You'll also see photographs of rare collectors' item chess sets.
Be sure to read “The Chess Men—A Piece of Mind,” in Pictorial Living Magazine with Sunday's Examiner.
August 23 1959
The San Francisco Examiner, San Francisco, California, Sunday, August 23, 1959
Charles Bagby studies the chess board, set with chessmen over a half century old, and carved from tough lignum vitae wood.
San Francisco lawyer Charles Bagby is a chess master and Champion of California as well as vice president of the Mechanics Institute whose chess club is the country's oldest.
The Chess Men-A Piece Of Mind
By Charles Bagby
Over a century ago there appeared in England chess sets of a design that bears the name of Howard Staunton, a noted player of that day. They are of graceful aspect, and especially pleasing are the hand carved knights with spirited horses' heads derived from the Parthenon frieze. These pieces, traditionally made of boxwood, when carved and polished are rich and close grained, a delight to the eye and sensuous to the hand. The Queen in Tenniel's illustration of Lewis Carroll's “Alice” is a Staunton piece.
A good Staunton set is the gold standard of the experienced chess player. Unfortunately, few good ones are being made today. As the modern manufacturer of furniture cannot refrain from adding his own embellishments to Chippendale and Sheraton, the manufacturer of chess pieces must modify the Staunton design. Little change is needed to take the grace out of it; knights are machine carved; orange or lemon wood is substituted for boxwood and soon the truth of the old saying is proved once more: “Nobody has yet made anything that some one else can not make' cheaper and poorer.”
The second traditional design is what is called the “French” set. These pieces are too tall for the width of the base and are inherently unstable. They are caught by the player's cuff at every move with consequent disaster to the position. They bear a number of inane ruffles around the neck which, in case of need, one may count in order to distinguish the bishop from the queen.

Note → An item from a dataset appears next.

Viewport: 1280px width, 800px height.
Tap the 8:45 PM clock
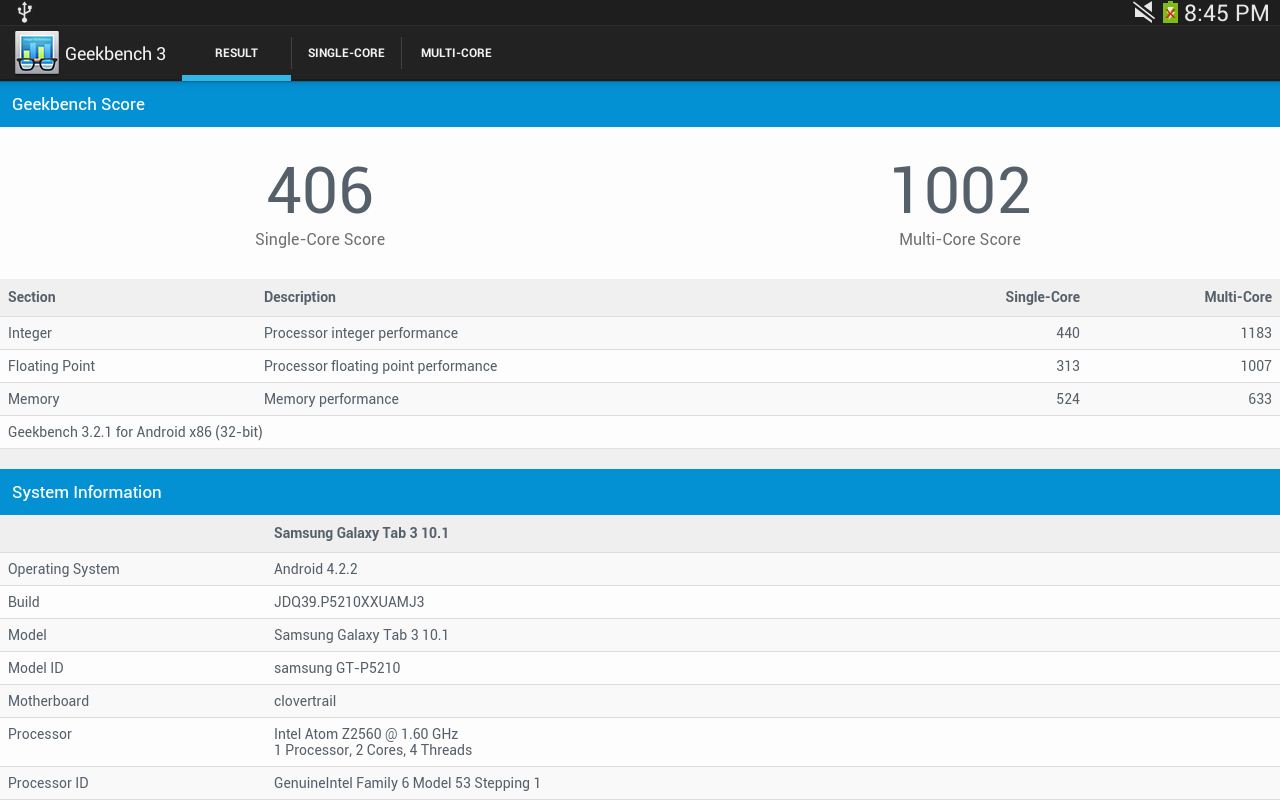(1226, 13)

Perhaps the best commentary on this design is that the French do not like it.
Every man who owns a lathe will sooner or later design and make a chess set. This fact should be included with the inevitabilities of death and taxes. The shapes will vary, but you may be sure that each will be highly original. Some will be conical and should come supplied with a tool with which they may be grasped when a move is to be made. Others will be squat blobs; a few are exercises in primitive geometry; many are artistic bankruptcies of the type exemplified by those modern bentwood chairs supported on off-center, spindling iron legs. Whatever the form, they will bear to a good Staunton set about the same relationship that a building contractor's portable house bears to the Palace of Fine Arts. I have seen hundreds of such sets but never one with which I was willing to play a game.
Other novelties along this line are encountered. Those who own home metal working machinery turn out aluminum sets for the antiseptically minded. I should mention also —oh woe!— that there are sets of plastic. They are usually rendered more “attractive” by coloring half the pieces red instead of black. On a recent depressing day I was much cheered by a friend who informed me that plastic pieces ignite readily, burn rapidly and leave but little ash. The Mechanics Institute, operating the oldest chess club in the United States, possesses chessmen that have been in constant use for more than half a century. They were especially designed for vigorous service and were turned from lignum vitae, a wood so hard that it is used as bearing on the propeller shafts of ships. In spite of their toughness these pieces are chipped and scarred from the stress of many a forgotten struggle. Here in this old club on Post Street chess geniuses have pondered over them, stretching forth their hands to grasp and move them upon the checkered board. They have evoked the imagination of the greatest chessplayers of our time: Emmanuel Lasker of Germany, Jose Capablanca of Cuba, Max Euwe of Holland and Alexander Alekhine of Russia, all World Champions. You will understand, then, if I say that for me, a player, these battered symbols, through association, have acquired a value far beyond that of pieces carved from mere jade or crystal.